▶ Requirements
Reproduce verbatim the lines starting at the line containing "Click the 上海虹桥机场 destination cell" and ending at the line containing "tap(60, 75)", omitting the pictures from your answer.

▶ Data listing
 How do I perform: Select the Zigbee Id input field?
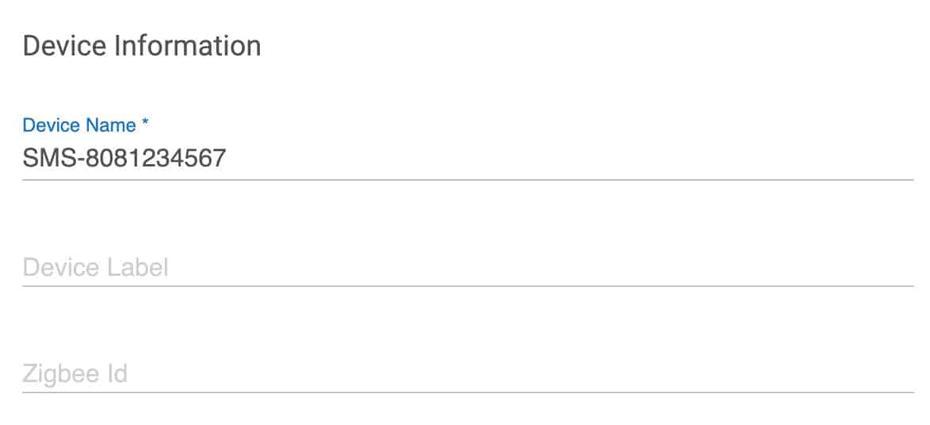(467, 373)
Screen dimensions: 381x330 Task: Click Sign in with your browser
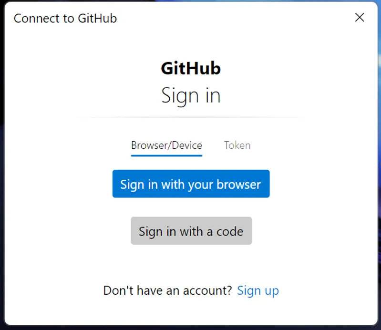pyautogui.click(x=191, y=184)
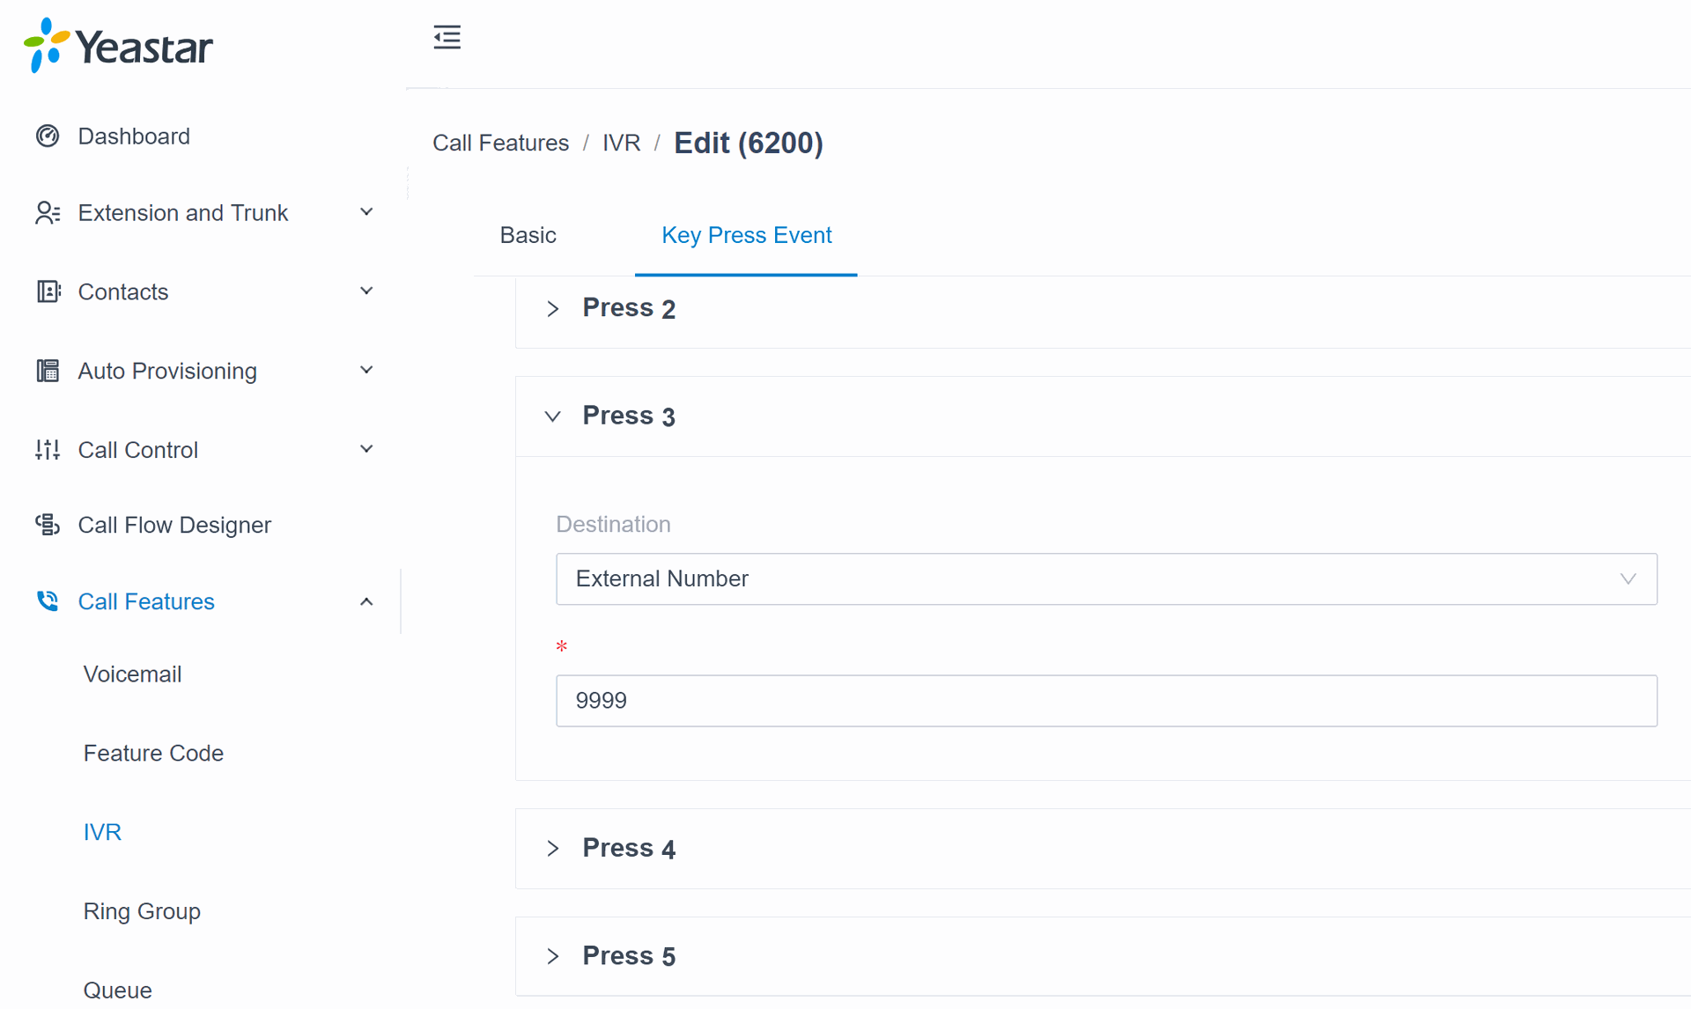This screenshot has width=1691, height=1009.
Task: Click the Extension and Trunk icon
Action: click(48, 212)
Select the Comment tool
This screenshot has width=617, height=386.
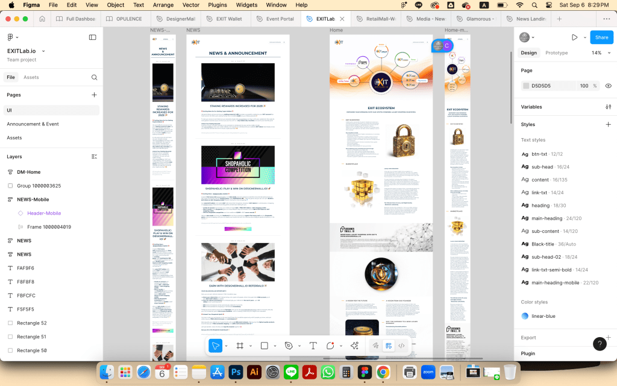(330, 346)
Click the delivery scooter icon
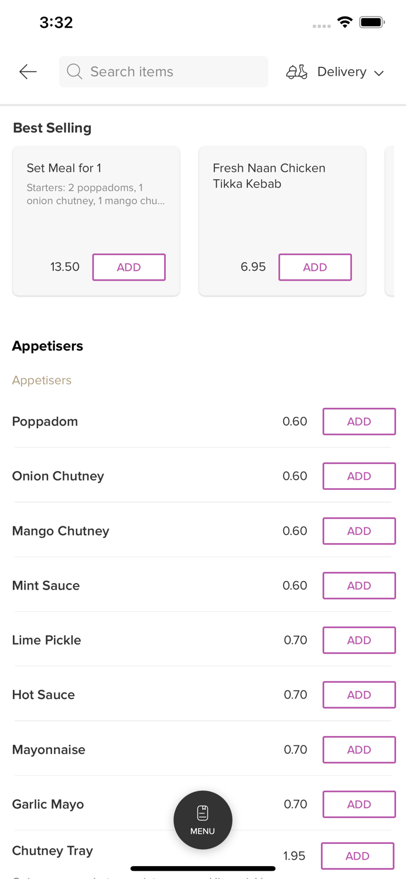This screenshot has height=879, width=406. click(296, 71)
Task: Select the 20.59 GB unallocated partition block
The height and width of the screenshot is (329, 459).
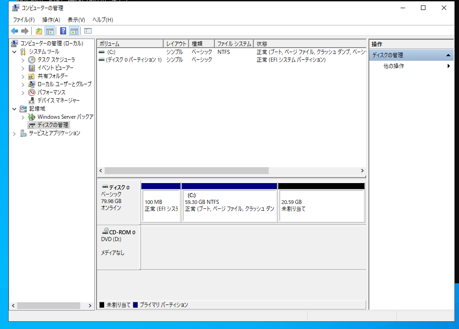Action: point(321,205)
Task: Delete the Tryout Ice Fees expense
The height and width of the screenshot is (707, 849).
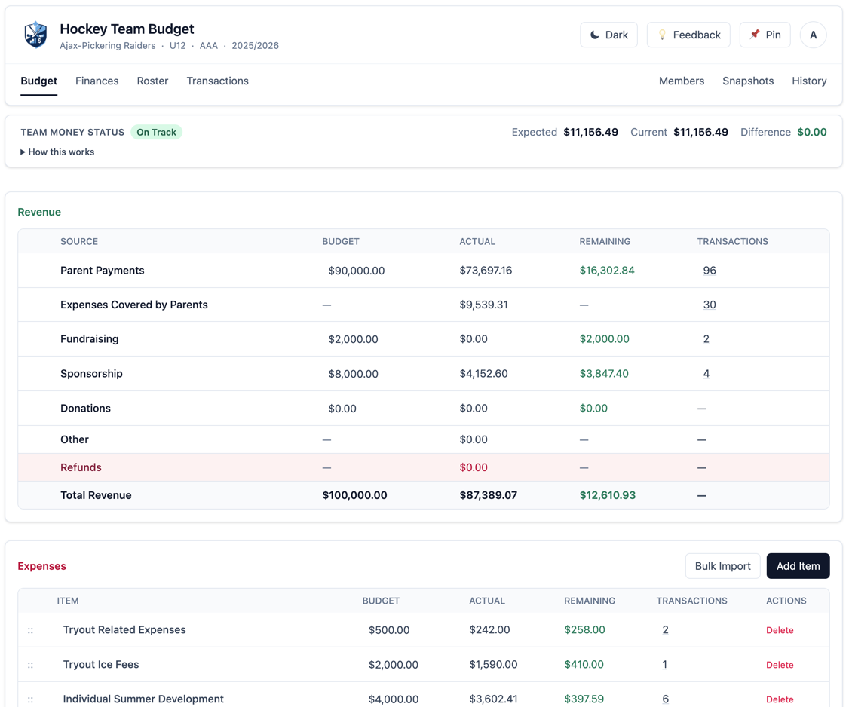Action: pos(780,665)
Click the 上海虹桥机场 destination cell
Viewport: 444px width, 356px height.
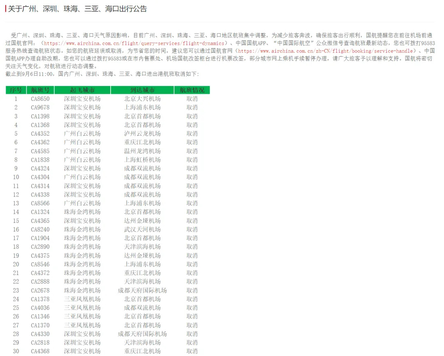142,160
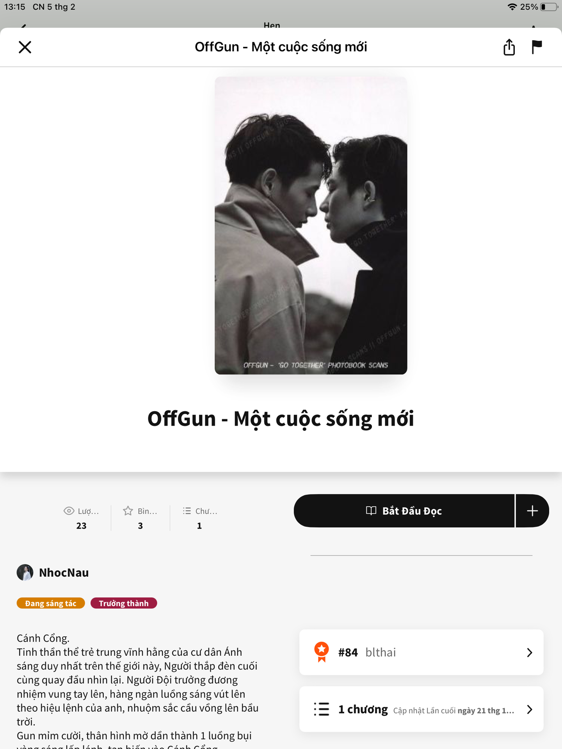The width and height of the screenshot is (562, 749).
Task: Open the NhocNau author profile name
Action: (64, 572)
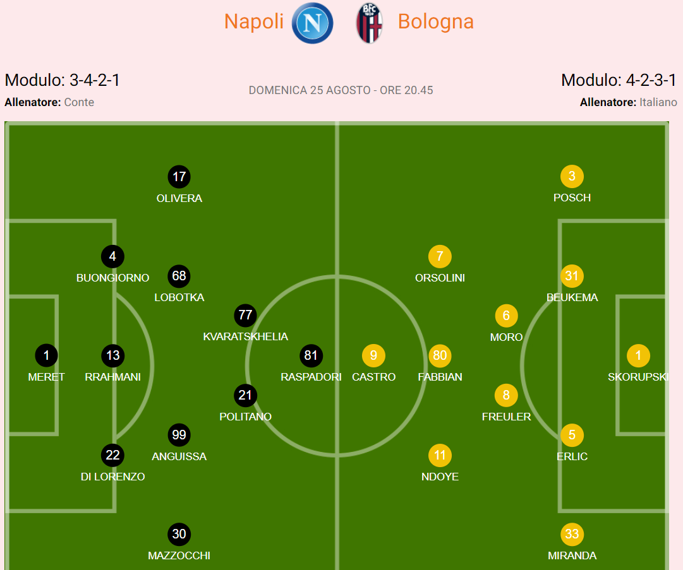Click Di Lorenzo's number 22 marker

113,455
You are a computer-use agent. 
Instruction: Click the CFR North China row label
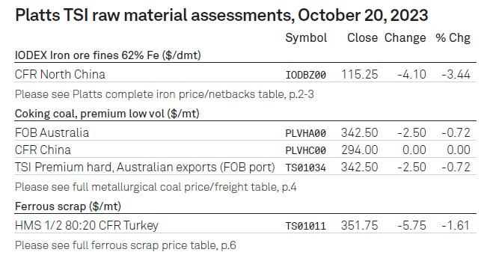tap(60, 75)
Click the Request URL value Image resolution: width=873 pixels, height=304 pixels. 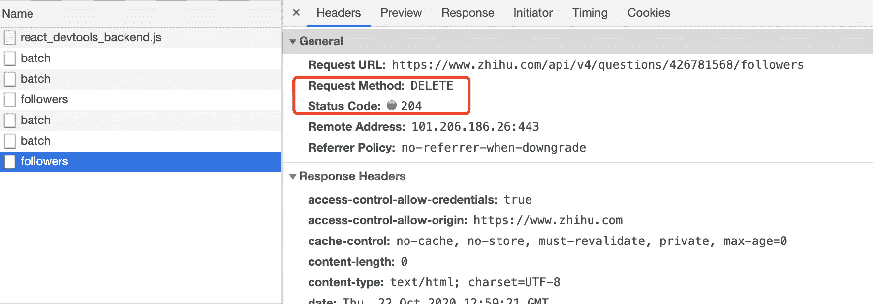[x=597, y=65]
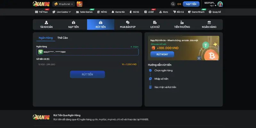Go to Nạp Tiền deposit section
256x128 pixels.
click(x=73, y=25)
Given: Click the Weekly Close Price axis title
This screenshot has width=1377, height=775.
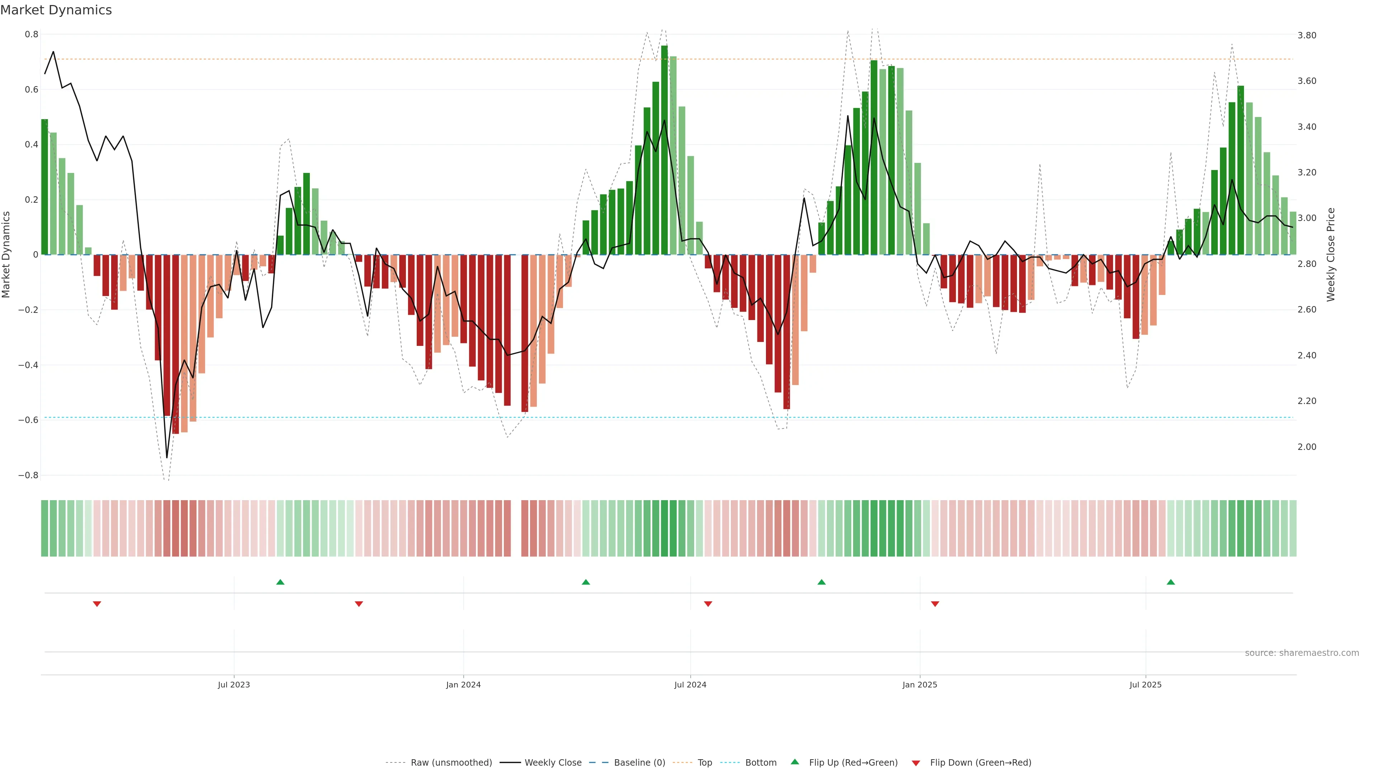Looking at the screenshot, I should click(x=1331, y=255).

▶ Task output
Click the 上海虹桥机场 destination cell
Viewport: 444px width, 356px height.
142,160
The width and height of the screenshot is (562, 749).
Task: Open the NhocNau author profile name
Action: (64, 572)
Click Di Lorenzo's number 22 marker

113,455
You are a computer-use agent. 
Instruction: Click the CFR North China row label
tap(60, 75)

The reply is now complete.